Ok, fair enough. But what about homosexuality? This is ‘an alteration or deficiency of a typical feature or function’ (first criterion) and ‘that results in demonstrable harm’ (second criteria). But of course homosexuality is not a mental illness.

I do not think that homosexuality meets either criteria, but there is definitely ambiguity here. It also does highlight that with cognitive criteria it is challenging to come up with culturally neutral objectivity, but that does not mean that thoughtful and useful criteria do not exist.

First, homosexuality seems to be a ubiquitous trait in the animal kingdom – present in all species in a sizable minority. Also, sexual preference is a spectrum, not a dichotomy. It is therefore probably more accurate to say that animals display a variety of sexual orientations as a function of natural variability. There is even some evidence that having a certain percentage of homosexuals in the population may have a selective advantage.

Further, and perhaps more importantly, sexual preference is not a “deficiency” as defined by the criteria for disorder. It is not a lack or deficiency of a trait or ability normally possessed.

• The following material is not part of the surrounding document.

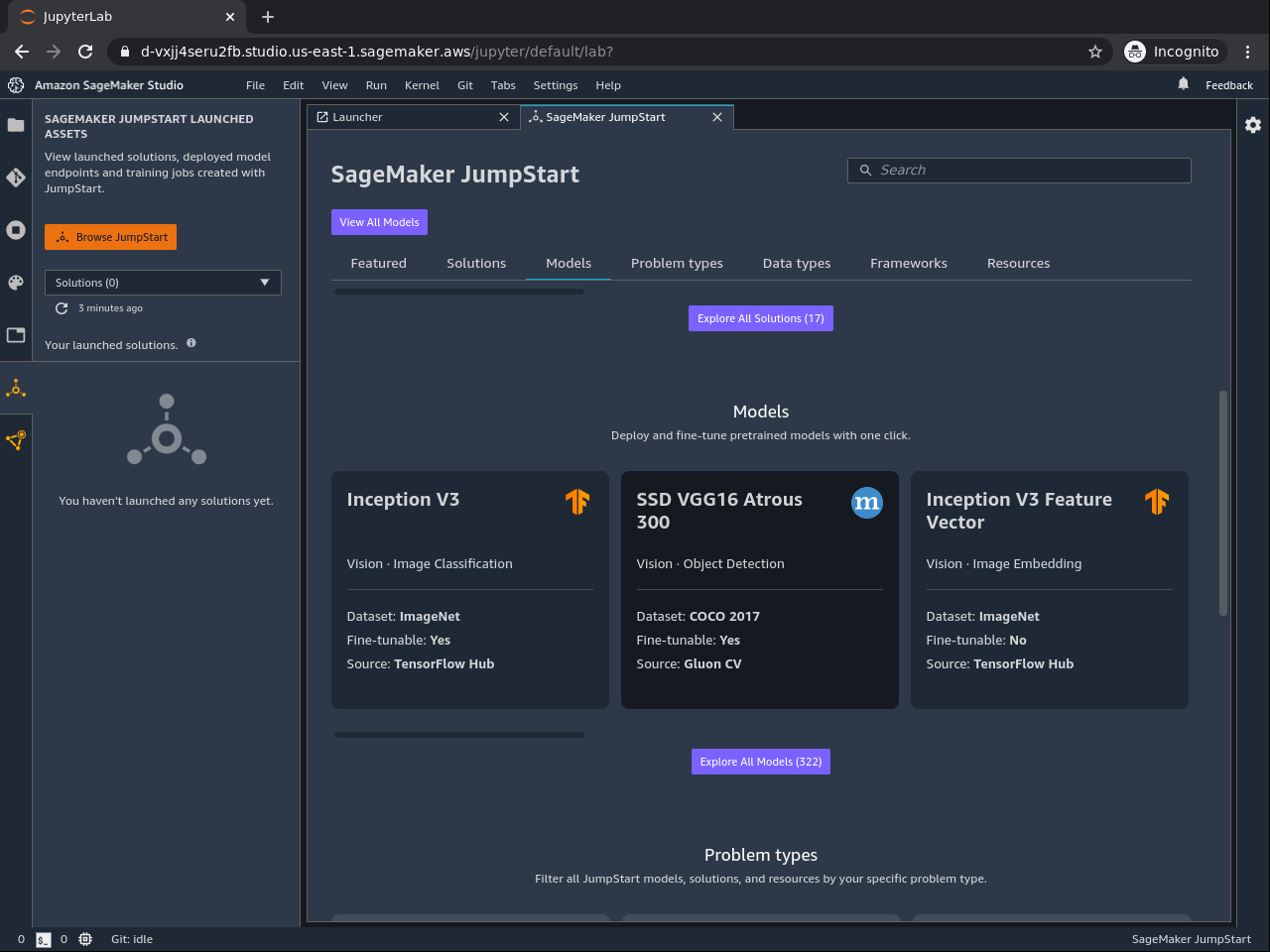Click the SageMaker components and registries icon
Viewport: 1270px width, 952px height.
click(x=16, y=440)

This does bring up an interesting concept – in biology in general we tend to be biased toward the notion that there is one correct configuration of anatomy, physiology, biochemistry, etc. and that any deviation from that is less than normal. But as we have gained a more sophisticated understanding of biology we have realized that variation is the norm, and for almost every feature we can point to there are “normal” variants. I often point out to my residents that the neuroanatomy they will see in textbooks is simply an average or dominant representation, but that there is tremendous normal variability among individuals.

This leads to what might be called a demarcation problem – where do we draw the line between normal variants and an abnormality or deficiency? There is no sharp line, but that does not mean we cannot apply rules that will work most of the time.

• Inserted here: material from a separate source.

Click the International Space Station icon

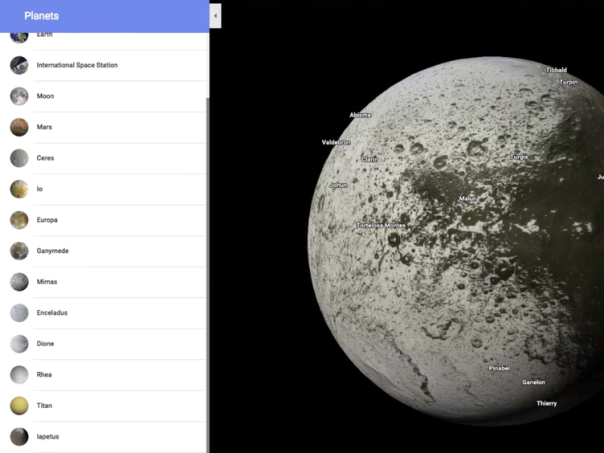click(19, 65)
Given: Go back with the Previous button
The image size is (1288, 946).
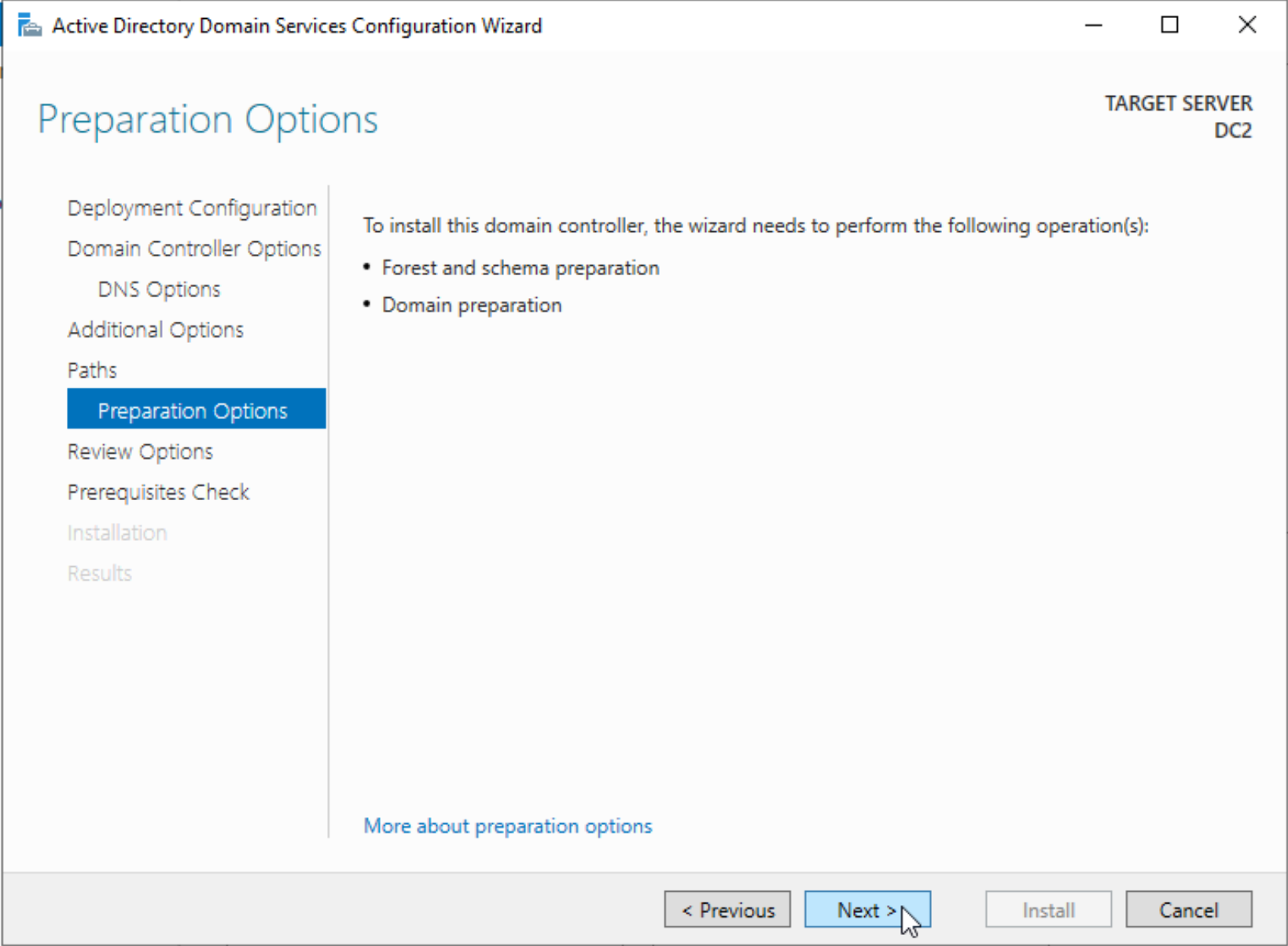Looking at the screenshot, I should click(727, 910).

The second criteria – demonstrable harm – is much more important for the notion of “disorder”. I think to be meaningful demonstrable harm must refer to harm that results fairly directly from the trait or deficiency itself – due to a lack of function. This specifically rules out  indirect harm that comes from cultural stigma or a similar source. Being left handed is not a disorder simply because culture favors the right handed. It may be an inconvenience, but it’s not a disorder.

Davies continues to another point:

That is a major theme of my critique of mental illness denial – if you apply their arguments consistently, then you end up denying all of medicine.

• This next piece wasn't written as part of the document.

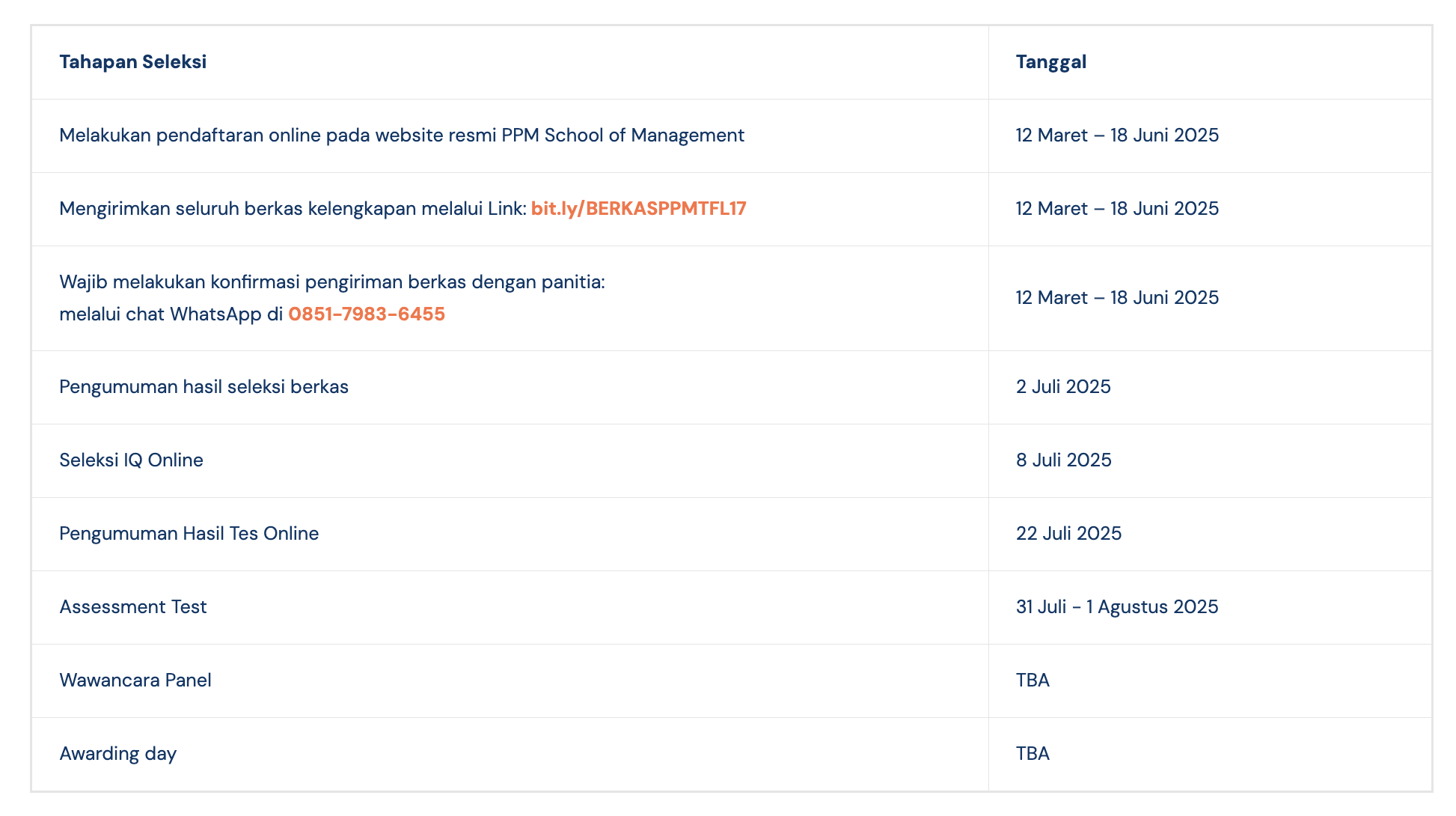The image size is (1456, 816).
Task: Select the Tahapan Seleksi column header
Action: point(133,62)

Well, I am not sure where the fallacy lies. I don’t deny all of medicine either, but if ‘their arguments’ can be applied consistently, then the conclusions must stand, mustn’t they, even if we don’t like them? Or rather, not liking the conclusion does not mean that the argumentation is unsound.

My point is a legitimate use of the argument ad absurdum – if you apply their logic consistently, then their criticisms of psychiatry apply to all of medicine, which is an absurd conclusion that they themselves are not taking. And to clarify – Szasz and his followers claim that psychiatry is not medicine because of x, y, and z – my point is that x, y, and z are features generic to medicine, not unique to psychiatry as they claim.

For example, they claim that mental diagnoses are not legitimate because they are based entirely on symptoms and not biological markers. I pointed out that many diagnoses in medicine, like migraine, are based upon symptoms and not biological markers. So then they slide over to a separate point – that some symptoms, like pain, count while others, like behavior, do not count. But this is simply circular reasoning – they take as a premise that mental symptoms do not count, therefore there are no mental disorders.

And again, it is easy to get caught up in the semantic game of how to define disorder, when the real issue is when is it reasonable to give an intervention to address an identified problem or issue, and what are the risks and benefits of any specific intervention.

What Szasz and his followers are saying is that we should not treat people who display the suite of symptoms we currently conceptualize as ADHD, but they use semantic tricks and poor logic to make their case.